Membre de l’équipe de cross-country de l’université Johns-Hopkins, Christopher Wilhelm, 19 ans, courait une quinzaine de kilomètres par jour. Aujourd’hui, il ne peut pas marcher plus de 500 mètres avec sa mère, en Floride, sans être totalement épuisé.

Il a été testé positif à la Covid-19 en juin et raconte que son rythme cardiaque s’envole lorsqu’il se promène, grimpant à 130 voire 170 pulsations par minute. On lui a récemment diagnostiqué une forme de dystonie caractérisée par des variations de la pression artérielle et du rythme cardiaque lorsqu’il est assis ou debout, un problème baptisé « syndrome de tachycardie orthostatique posturale ». Il passe actuellement des examens cardiaques. Pour l’heure, les médicaments qu’il a essayés n’ont pas résolu ses problèmes d’accélération du rythme cardiaque.

« Quand j’ai été testé positif, je me suis dit que j’allais avoir des symptômes grippaux pendant deux semaines et que ce serait fini, raconte-t-il. Mais ça n’en finit pas, c’est vraiment inquiétant. »

Six mois après avoir eu le Covid-19, Jennica Harris, 33 ans, raconte qu’elle souffre toujours de fatigue et de problèmes de mémoire et de concentration. Elle peine à trouver ses mots quand elle parle, perd souvent le fil de ses idées et bégaie un peu.

« En général, je sais ce que je veux dire au moment où j’essaie de le dire et je n’ai pas de problème à le faire, affirme-t-elle. Mais quand je n’y arrive pas, cela mine ma confiance et mon estime de moi. »

Conjuguée à une fatigue durable, des douleurs articulaires et des maux de tête, cette constellation de symptômes neurologiques fait penser à l’encéphalomyélite myalgique, aussi appelée « syndrome de la fatigue chronique », estime Anthony Komaroff, enseignant à la Harvard Medical School qui travaille sur ce sujet depuis des décennies. Ce syndrome peut survenir après des infections virales ou bactériennes, poursuit-il, ajoutant qu’il est probable après la Covid-19, a minima chez certains patients. Une étude réalisée en 2009 sur 233 personnes ayant attrapé le SARS a révélé que 27 % souffraient du syndrome de fatigue chronique quatre ans après avoir contracté la maladie.
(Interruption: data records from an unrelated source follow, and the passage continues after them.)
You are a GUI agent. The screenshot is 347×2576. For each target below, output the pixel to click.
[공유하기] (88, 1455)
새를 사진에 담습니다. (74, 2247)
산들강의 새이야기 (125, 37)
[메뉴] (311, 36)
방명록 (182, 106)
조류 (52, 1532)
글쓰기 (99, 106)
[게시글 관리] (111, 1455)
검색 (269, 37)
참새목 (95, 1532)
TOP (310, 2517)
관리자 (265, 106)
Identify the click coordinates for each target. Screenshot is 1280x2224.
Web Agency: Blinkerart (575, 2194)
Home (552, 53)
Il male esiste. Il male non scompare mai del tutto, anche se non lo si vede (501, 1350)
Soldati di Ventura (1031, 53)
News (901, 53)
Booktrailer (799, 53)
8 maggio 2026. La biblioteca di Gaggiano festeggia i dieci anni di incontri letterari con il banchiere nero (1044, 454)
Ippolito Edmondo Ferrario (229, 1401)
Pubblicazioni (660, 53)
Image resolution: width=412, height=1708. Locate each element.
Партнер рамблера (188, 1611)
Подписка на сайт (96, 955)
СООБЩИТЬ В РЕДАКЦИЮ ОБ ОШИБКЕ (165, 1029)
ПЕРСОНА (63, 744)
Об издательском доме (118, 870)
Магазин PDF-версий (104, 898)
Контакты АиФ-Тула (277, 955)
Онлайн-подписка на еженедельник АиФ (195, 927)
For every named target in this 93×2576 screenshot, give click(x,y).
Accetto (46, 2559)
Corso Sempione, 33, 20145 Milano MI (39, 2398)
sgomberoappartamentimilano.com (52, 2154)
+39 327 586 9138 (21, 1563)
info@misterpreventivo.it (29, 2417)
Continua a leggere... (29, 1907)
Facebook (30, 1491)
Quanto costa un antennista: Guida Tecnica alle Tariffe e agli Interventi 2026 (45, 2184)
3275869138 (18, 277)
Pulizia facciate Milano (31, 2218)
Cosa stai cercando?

Les scientifiques ne savent pas encore si le coronavirus pénètre directement dans le cerveau ou si les symptômes neurologiques proviennent d’une réponse inflammatoire généralisée.

Les autopsies de certains patients Covid-19 ont révélé des encéphalites, c’est-à-dire des inflammations du cerveau. Des études de portée limitée ont également montré la présence de particules de coronavirus dans les régions du cerveau en charge de l’odorat. Des particules virales avaient déjà été retrouvées dans le cerveau des patients souffrant d’encéphalites liées à d’autres infections, mais le phénomène était rare, souligne Walter Royal, neurovirologue et directeur de la Morehouse School of Medicine’s Neuroscience Institute. Souvent, le virus touche la paroi des vaisseaux sanguins, provoquant des dégâts et des inflammations qui finissent par toucher le cerveau.

Personne ne sait encore combien de temps il faut aux patients pour se remettre du Covid chronique. David Putrino estime que la plupart des malades ne s’en sortiront pas seuls et auront besoin d’au moins six mois de traitement.

« Quand les gens ne sont pas traités et n’ont pas la reconnaissance dont ils ont besoin, ils finissent par se laisser engloutir par cette nouvelle réalité », prévient-il.